Task specific fine-tuning

1) Form Understanding

스캔된 이미지에서 key-value pair를 추출하는 task입니다. 그리고 두가지 subtask로 semantic labeling, semantic linking이 있습니다.

semantic labeling은 semantic entitiies에 해당하는 word로 모으고 이에 pre-defined된 label을 할당하는 task입니다.

semantic linking은 이 semantic entities들간의 relation을 예측하는 task입니다.

여기서는 Semantic labeling에 초점을 맞추고 LayoutLM을 fine-tuning했습니다. semantic labeling task를 sequnec labeling 문제로 해석하였습니다. 따라서 final representation(LayoutLM을 거쳐 추출된 feature)를 linear layer와 softmax를 통해 각 token의 label을 예측했습니다.

Text만 가지고 semantic labeling을 하는 것보다 Layout pretraininng을 한 경우 성능이 좋고 다른 representation을 활용한 경우 더 나은 성능을 보임.

2) Receipt Understanding

주어진 영수증에 대해서 회사, 주소, 날짜, 합계 등의 정보를 추출해야합니다. 이를 pre-defined key로서 생각하고 sequence labeling method를 적용했습니다.
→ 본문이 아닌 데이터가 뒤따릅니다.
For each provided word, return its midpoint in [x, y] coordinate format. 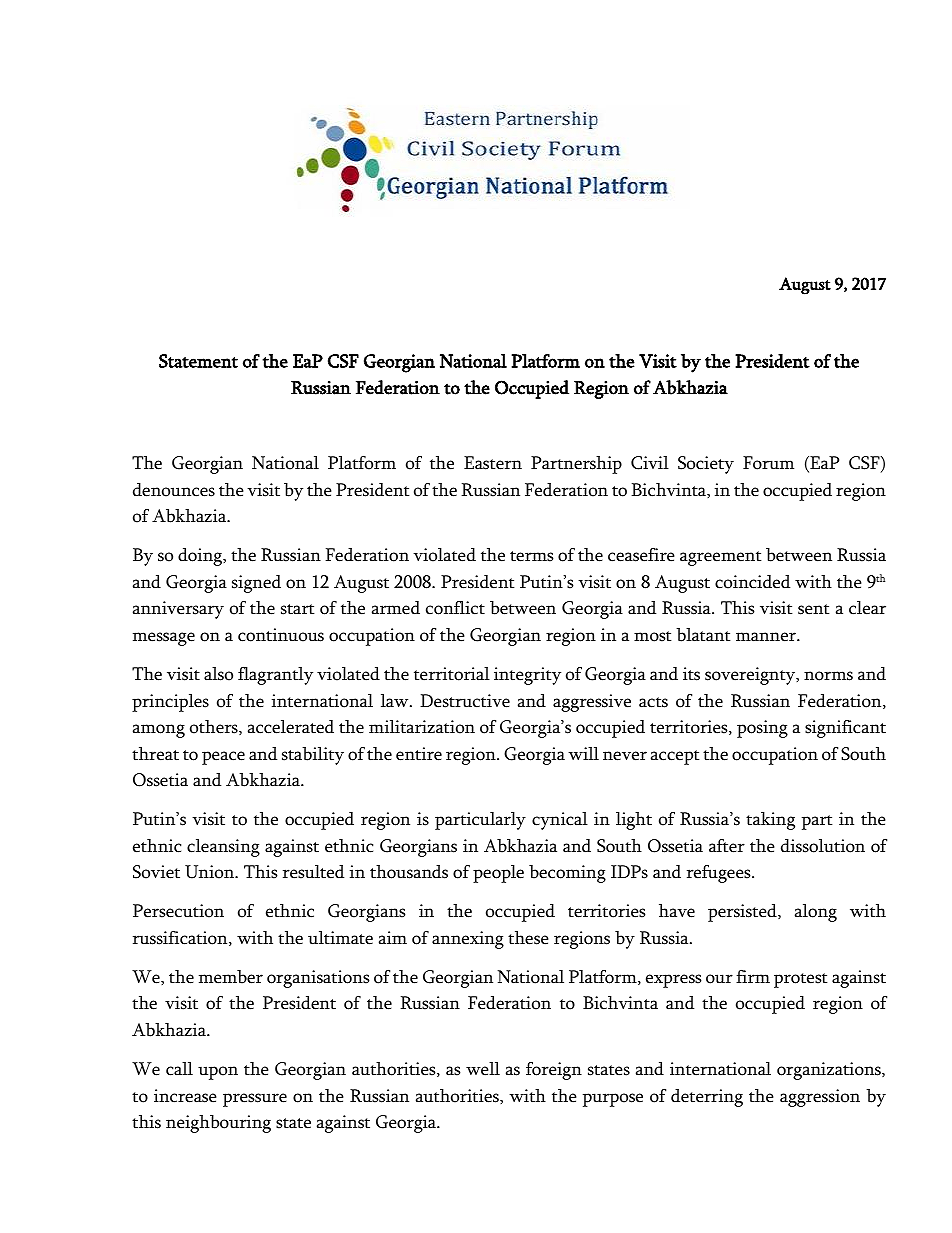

3) Document Image Classification

주어진 document image에 대해서 category classification을 수행합니다. 기존 image 기반의 접근방식과 달리 text와 layout representation을 더해 구분하도록 했습니다.

이미지 기반의 classification 방법들은 Baseline에서 볼 수 있습니다. Text only method는 image 방식보다 낮은 성능을 보이나 LayoutLM을 적용시 더 높은 성능을 보입니다.

Conclusions

이론적으로는 새로운 기법은 없으나 Document를 인식하는 task에서 우리가 해볼만한 다양한 실험을 보여주어 의미가 있었습니다.